The Amazon, a vast tropical forest stretching across South America, is so large that if you were to take pictures of the region with optical photographs, it would take about ten years to get a composite image of the area. To make matters worse, its landscape is constantly evolving. So, scientists have learned to seek answers about this fragile ecosystem with the help of powerful eyes above - satellites.
This technology continues to advance and a new study shows that NASA satellite images can allow scientists to more quickly and accurately assess deforestation in the Amazon.
Researchers from the University of Maryland-College Park, Brazil's National Institute for Space Research (INPE) of Sao Jose dos Campos, Brazil, and South Dakota State University, Brookings, S.D., compared multiple years of data from NASA's Moderate Resolution Imaging Spectroradiometer (MODIS) aboard the Terra and Aqua satellites to data collected from the high-resolution Landsat satellite. They found that MODIS images can rapidly and reliably detect changes in Amazon land cover.
Unlike MODIS data, analyses of high spatial resolution data demand extensive storage and processing requirements. And, in tropical forest regions, image quality is often reduced by cloud cover and infrequent coverage of high-resolution images. But MODIS obtains images of the Amazon up to four times per day and evaluations of the quality of data are provided with the image, clearly marking areas of clouds, water, or high aerosols. These impacts are further minimized with daily composites created through the combination of individual images.
While high resolution imagery is still needed when estimating the total area of deforestation or when identifying small clearings, "the most exc iting finding of this study is that it shows MODIS can permit regional analyses of land cover in a matter of days, a substantial reduction in effort in comparison to the months now required with Landsat," said Douglas Morton, scientist at the University of Maryland-College Park and lead author of the new study.

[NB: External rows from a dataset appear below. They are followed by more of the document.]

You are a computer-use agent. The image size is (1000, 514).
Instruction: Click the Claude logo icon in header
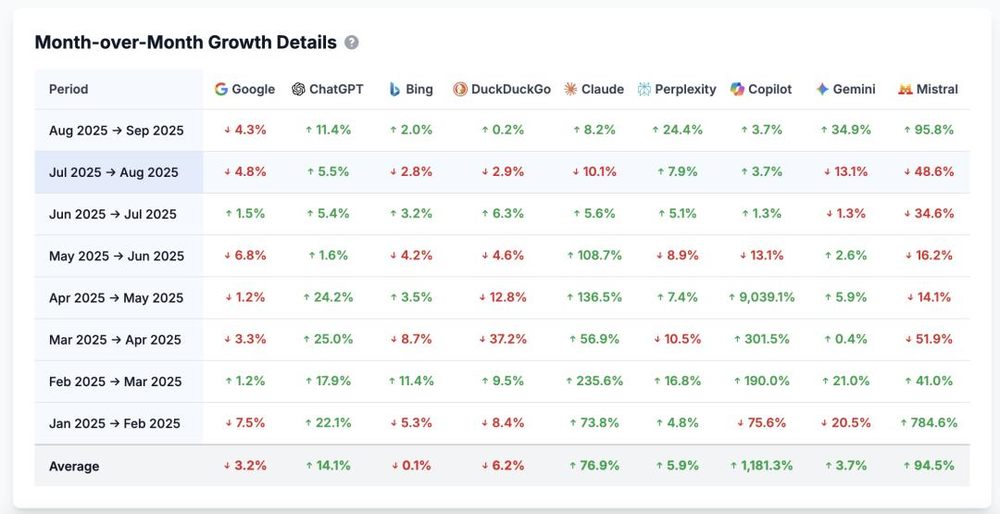(x=570, y=89)
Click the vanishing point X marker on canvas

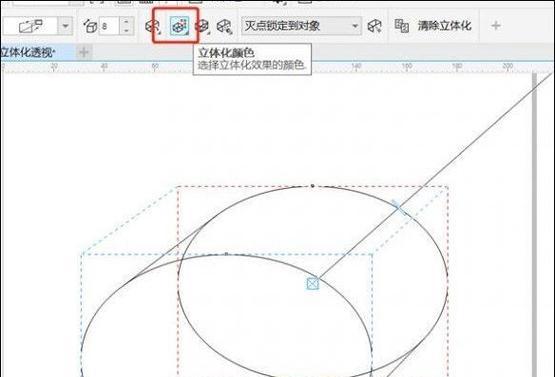(x=313, y=284)
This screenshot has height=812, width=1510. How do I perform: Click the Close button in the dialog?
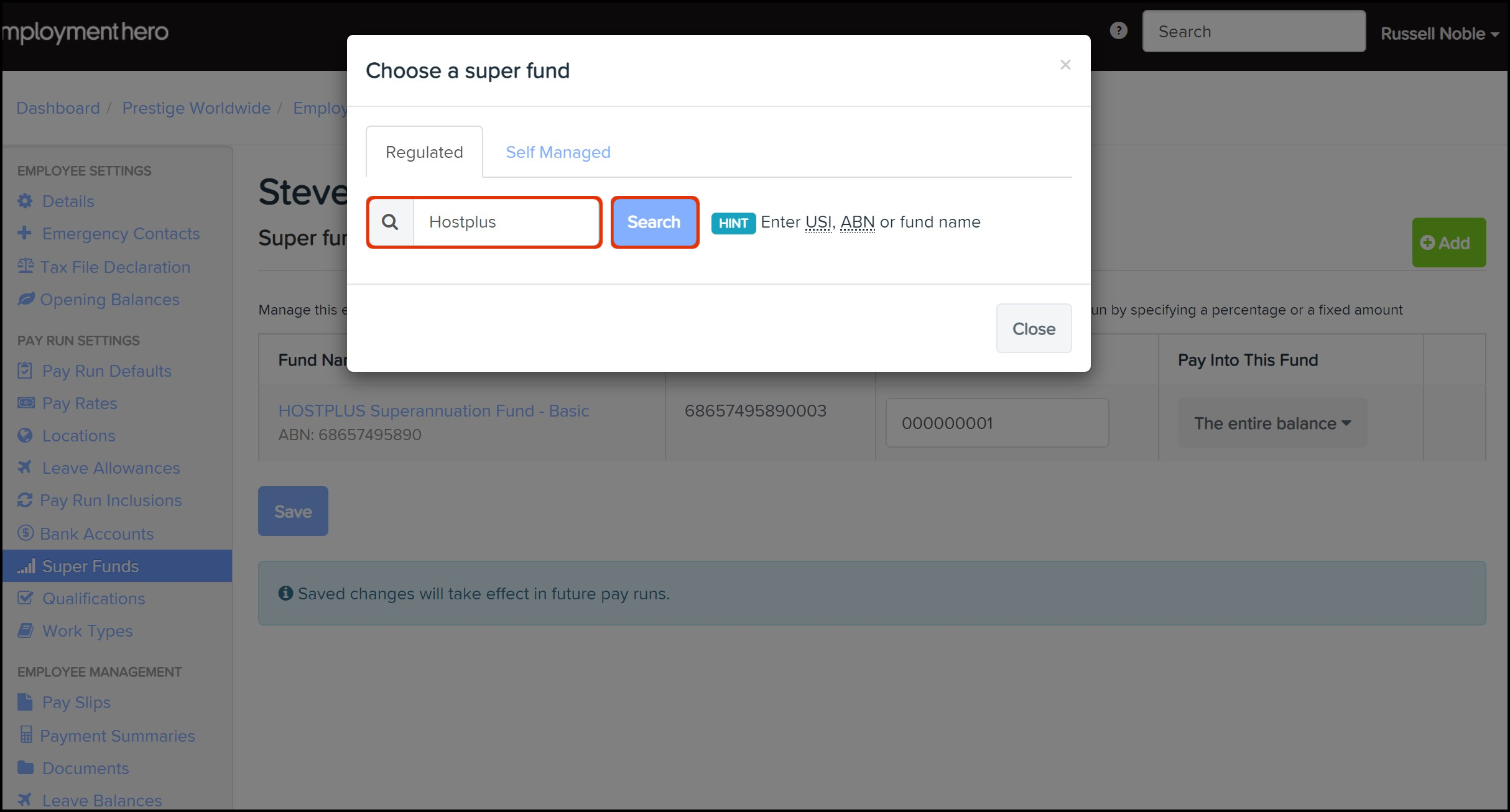(x=1033, y=329)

Deforestation rates in tropical Africa, Southeast Asia, and South America have remained constant or have increased over the past two decades, altering global carbon and climate while elevating the need for frequent and accurate assessment of forest loss. In the Brazilian Amazon alone, where the growth of cattle ranching and cropland agriculture are the primary causes of forest clearing, annual clear-cutting and burning of forests cover about 7,700 square miles or about the area of New Jersey.
This study found a marked trend of larger and more extensive deforestation events between 2001 and 2004 in Mato Grosso State, Brazil, which was later confirmed on the ground. Information like this is so valuable to scientists because the Amazon literally drives weather systems around the world.

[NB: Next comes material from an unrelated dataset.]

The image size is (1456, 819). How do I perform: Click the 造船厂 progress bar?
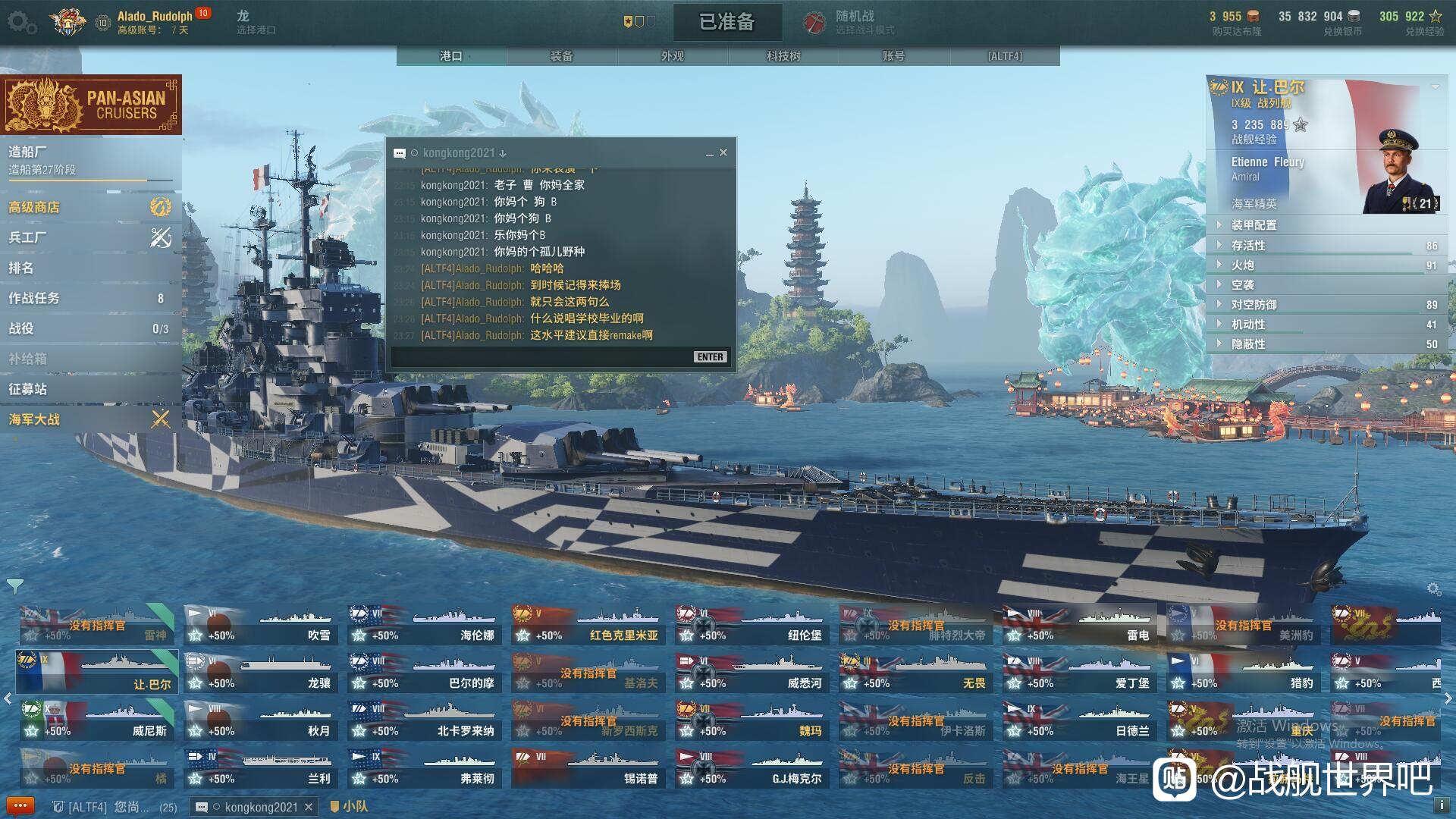coord(90,180)
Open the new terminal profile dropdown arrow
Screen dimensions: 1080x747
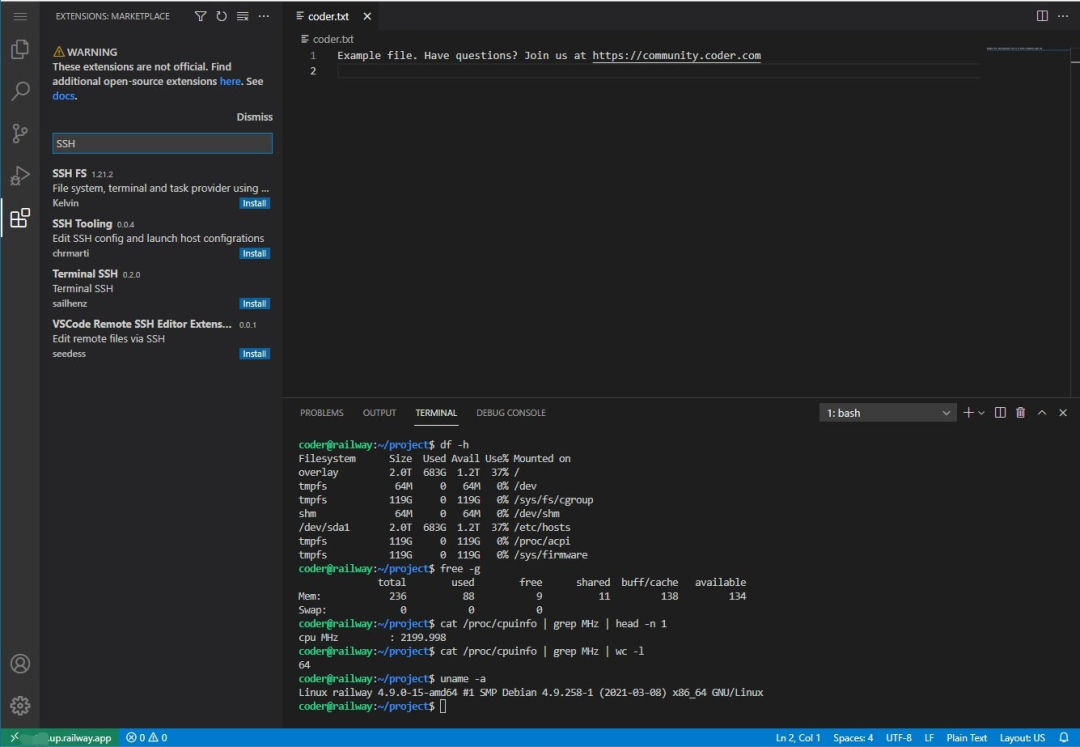979,412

Information like this is so valuable to scientists because the Amazon literally drives weather systems around the world. The tropics receive two-thirds of the world's rainfall, and when it rains, water changes from liquid to vapor and back again, storing and releasing heat energy in the process. With so much rainfall, an incredible amount of heat is released into the atmosphere - making the tropics the Earth's primary source of heat redistribution. And, because of the Amazon's location, any sort of weather hiccup from the area could signal serious changes for the rest of the world like droughts and severe storms.
Global climate is also affected when Amazon burning practices to clear fields for farming result in large fires that create air pollution and release tiny particles, known as aerosols. Aerosols can both heat and cool the air, depending on size, shape and color.
Building on the results of this study, Brazil's INPE has developed a near or almost real time monitoring application for deforestation detection known as the DETER system.
While this study highlights the challenges of monitoring deforestation and the use of MODIS data in the Amazon, it also shows that similar MODIS analyses could form the basis for a wide array of regional studies in a highly-automated fashion, with both scientific and decision-making utility.